WAGYUMAFIAのワールドツアーが無くなったことにより日本での時間がメインとなった。こんなチャンスはないと、徹底的にスタッフとの時間に宛てた。週三回のマネージャー朝会、全店長ミーティング、キッチンインの回数を増やすなどだ。4年間オフィスというものが存在しなかったWAGYUMAFIA。つい先日アパートの一室を借りることになったが、オフィスでスタッフと話すということはこの3月から始まった新しい時間だ。今日は一週間に20時間ほどスタッフに時間を注いだらチームがどう変わったかをお話したいと思う。

元々僕自身、人を育てるのはうまくないと思っている。自分を教育することは上手な方だ。だから大抵のことは一人でやる。WAGYUMAFIAは海外売上が国内以上の規模をもっているが、未だに5年前の創業時から一人でコントロールしている。
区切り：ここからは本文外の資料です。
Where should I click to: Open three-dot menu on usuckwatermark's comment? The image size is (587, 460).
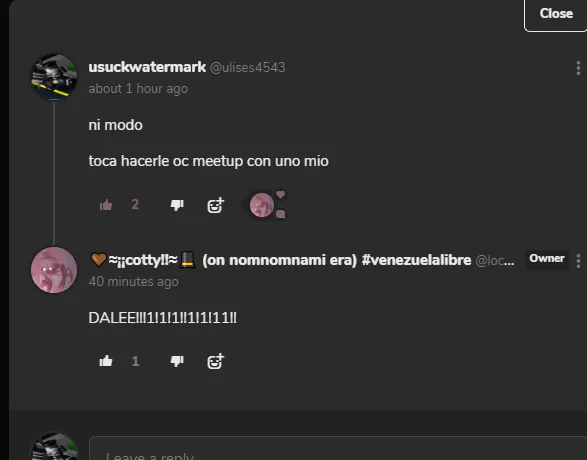(578, 68)
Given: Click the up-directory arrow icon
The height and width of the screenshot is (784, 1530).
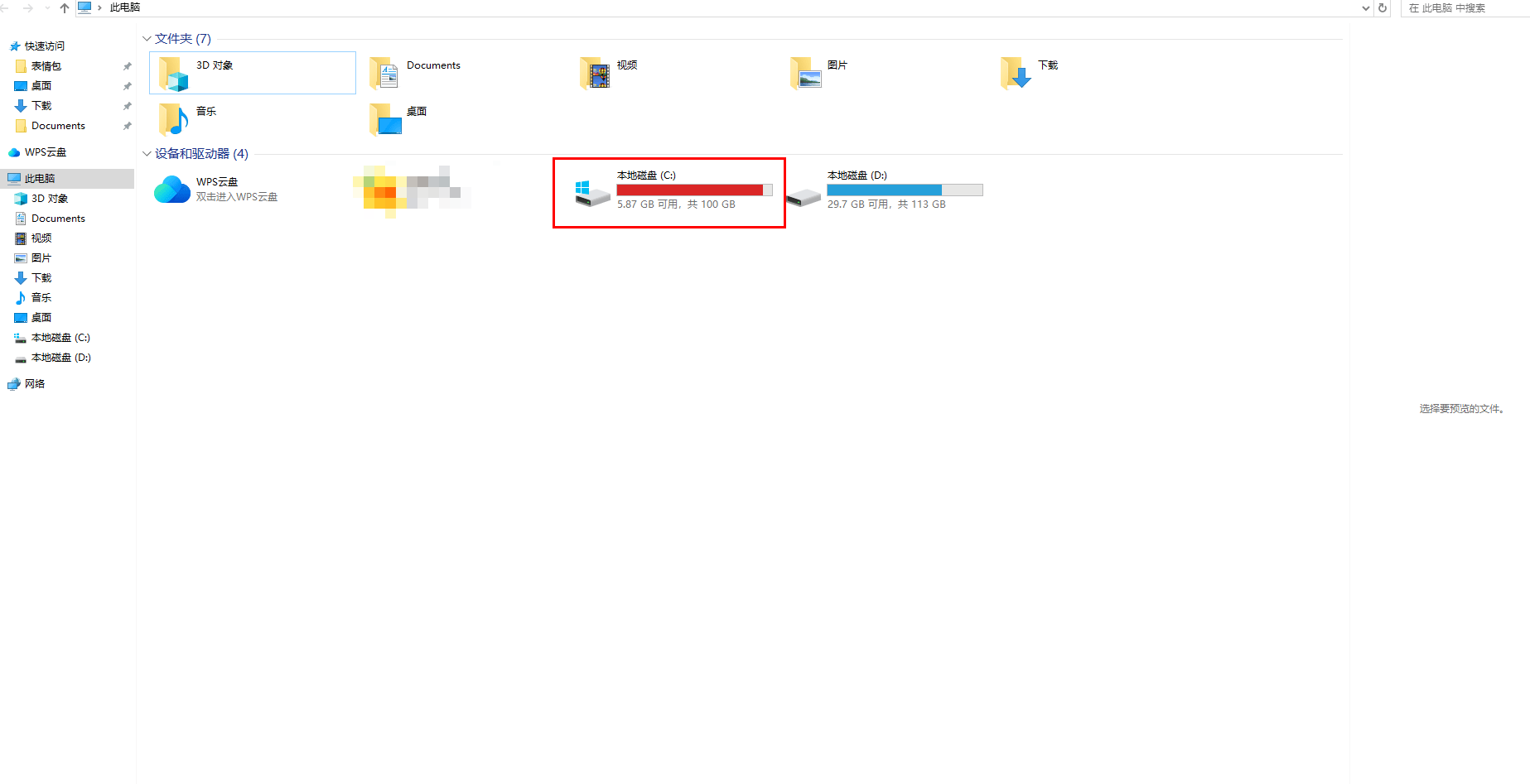Looking at the screenshot, I should pos(65,8).
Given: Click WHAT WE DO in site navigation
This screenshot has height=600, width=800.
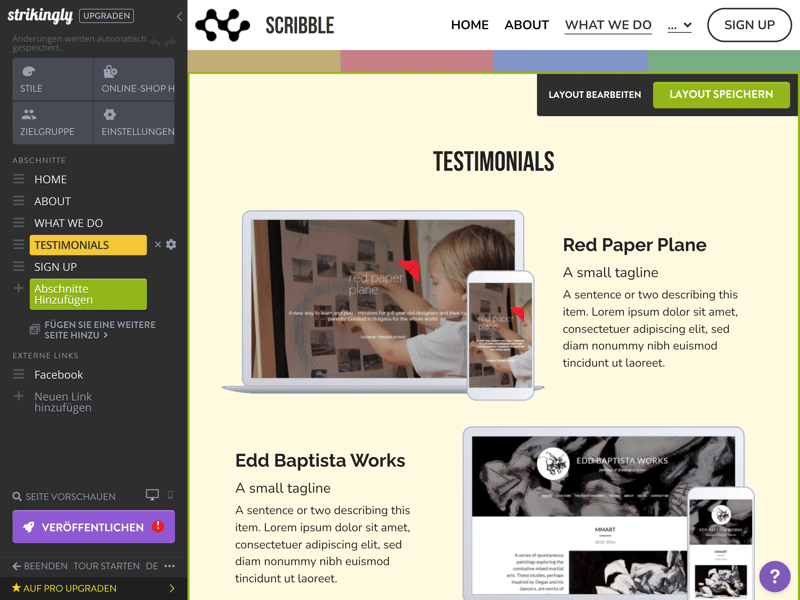Looking at the screenshot, I should click(x=608, y=25).
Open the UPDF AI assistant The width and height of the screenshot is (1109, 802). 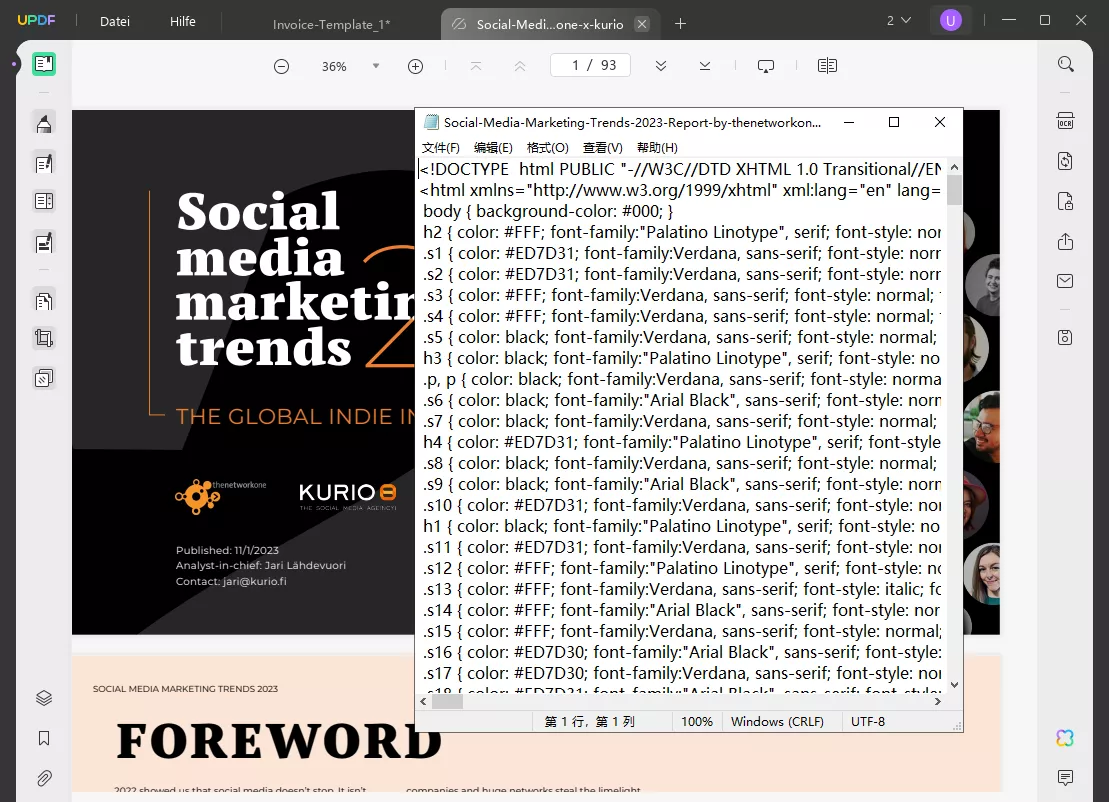tap(1065, 737)
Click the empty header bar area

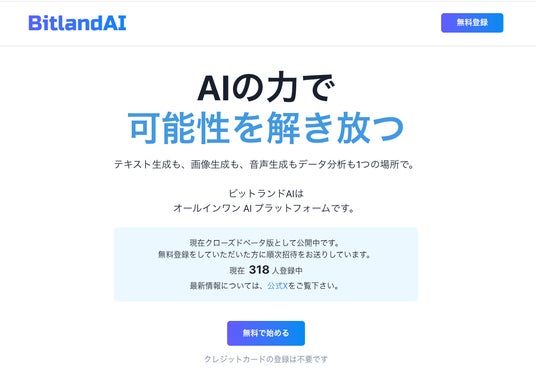[x=284, y=23]
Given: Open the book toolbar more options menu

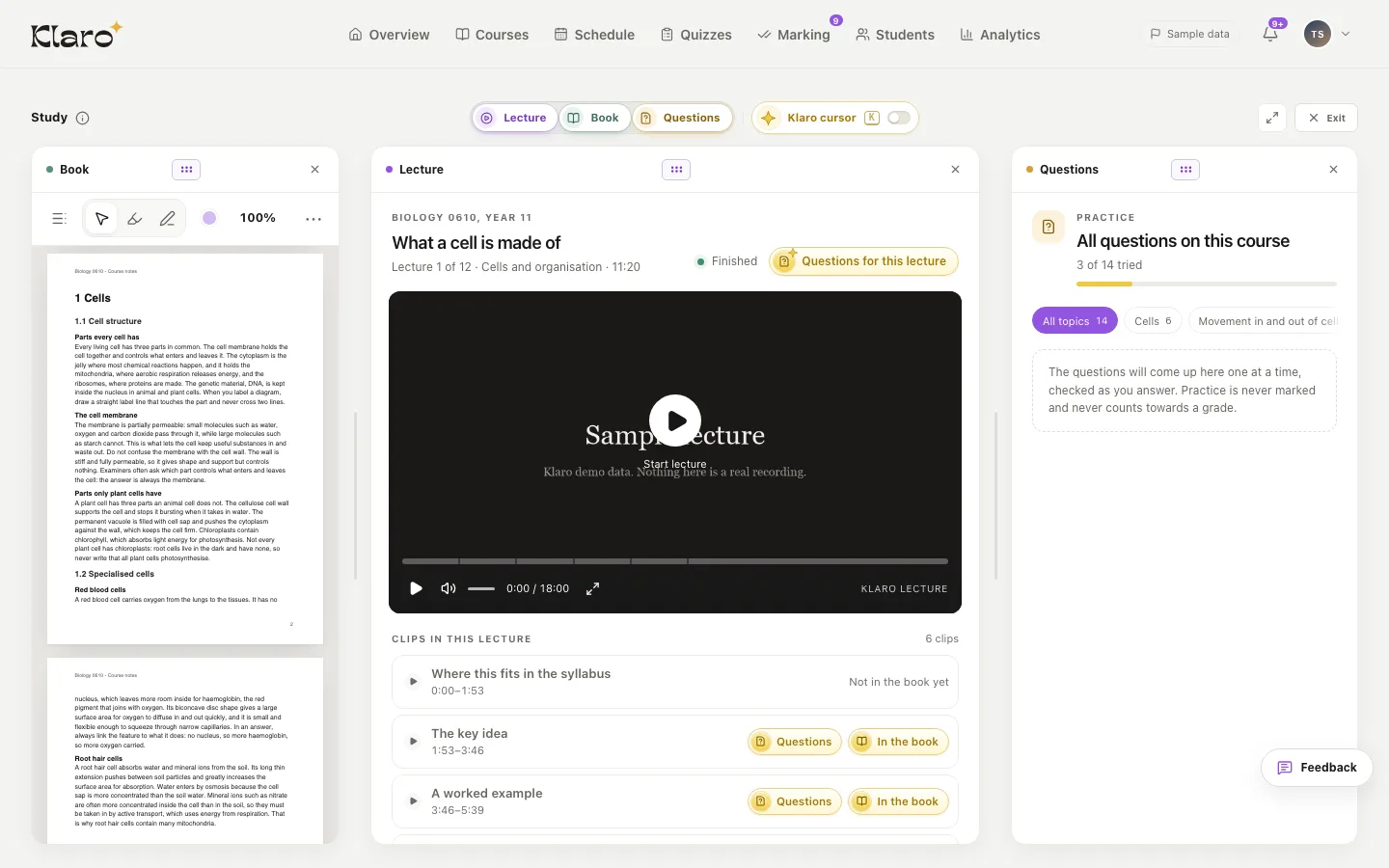Looking at the screenshot, I should [313, 219].
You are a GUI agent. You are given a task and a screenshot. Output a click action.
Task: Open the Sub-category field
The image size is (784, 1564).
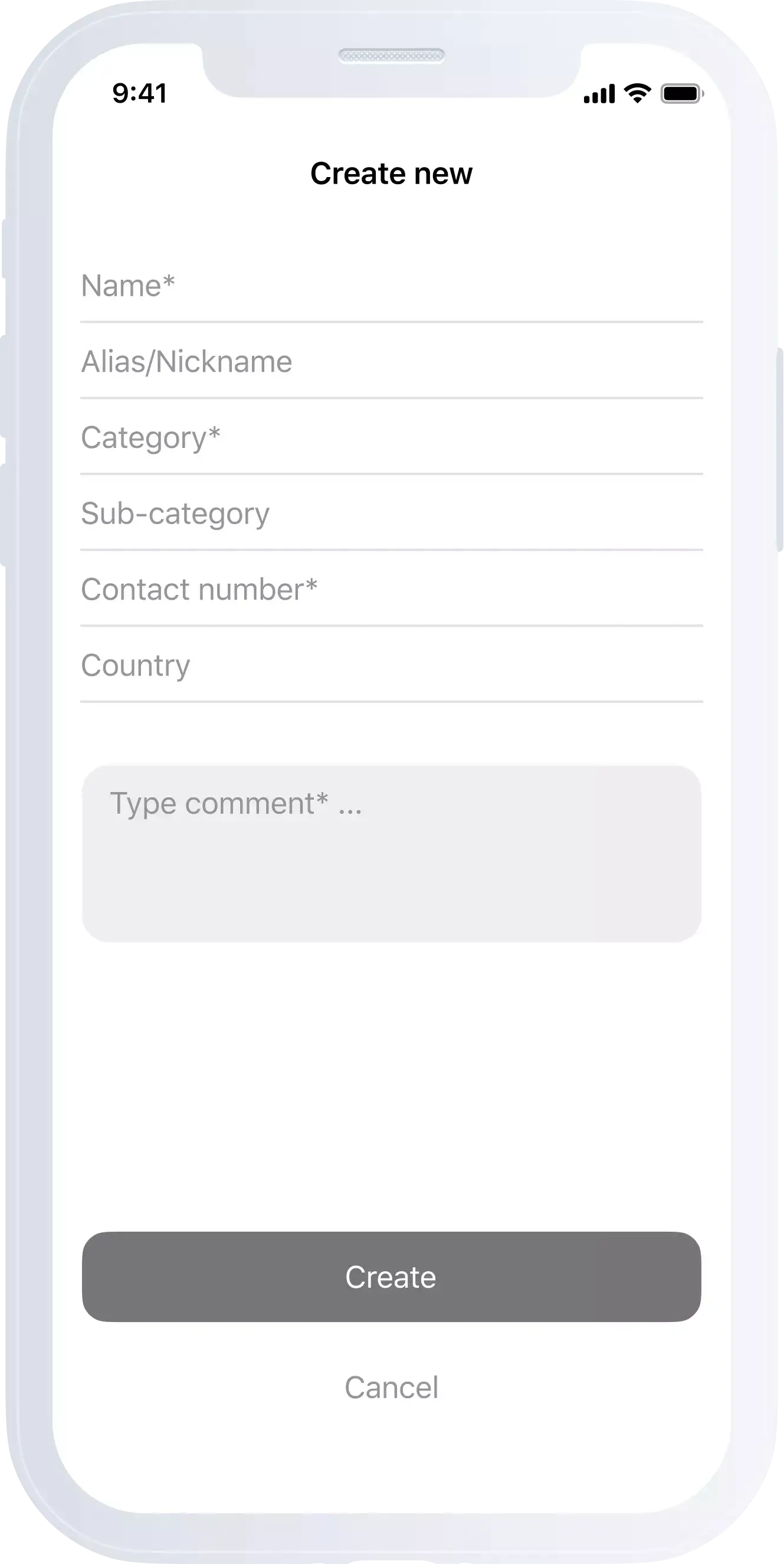391,513
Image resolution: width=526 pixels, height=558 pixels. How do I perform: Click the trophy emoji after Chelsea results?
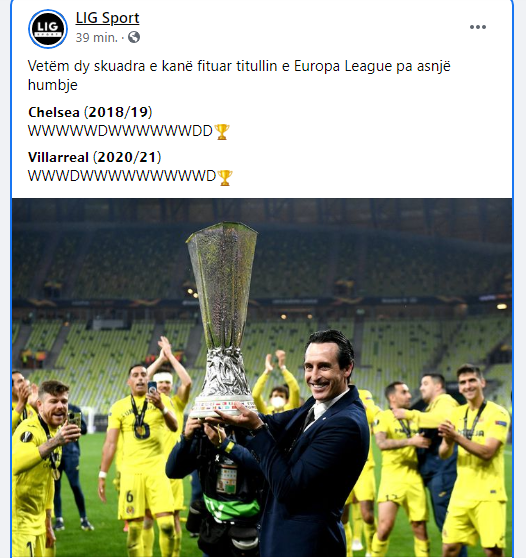coord(221,132)
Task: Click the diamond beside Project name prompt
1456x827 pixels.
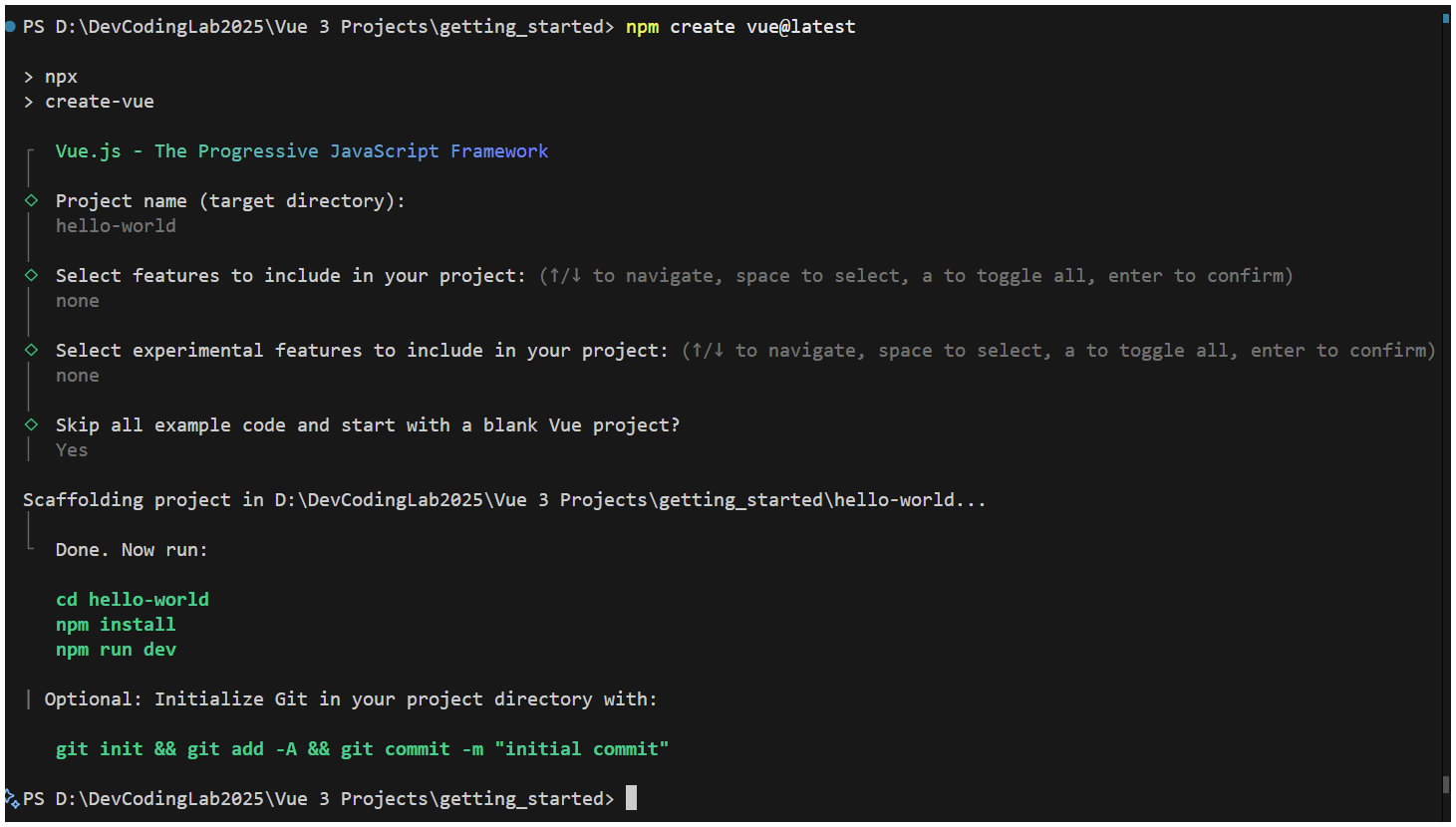Action: coord(31,200)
ようやくワールドツアーの大型ブッキングなどはロンドンにチームを作って一緒にコントロールできるようになってきたが、今年の課題は海外への和牛の輸出部隊のチーム化、海外渉外チームをしっかり国内に作ることだと思っている。

国内のチーム力はコロナ発生前で考えるとまとまっていないチームだったとつくづく思う。主要スタッフをワールドツアーに同行させて、現場のフィールドでチームビルディングをしていくスタイルをずっと取っていたが、店舗が拡大していく中で同行できないスタッフへのトレーニングも含めて、一度じっくり腰を据えて話す時間が必要だったのだと思う。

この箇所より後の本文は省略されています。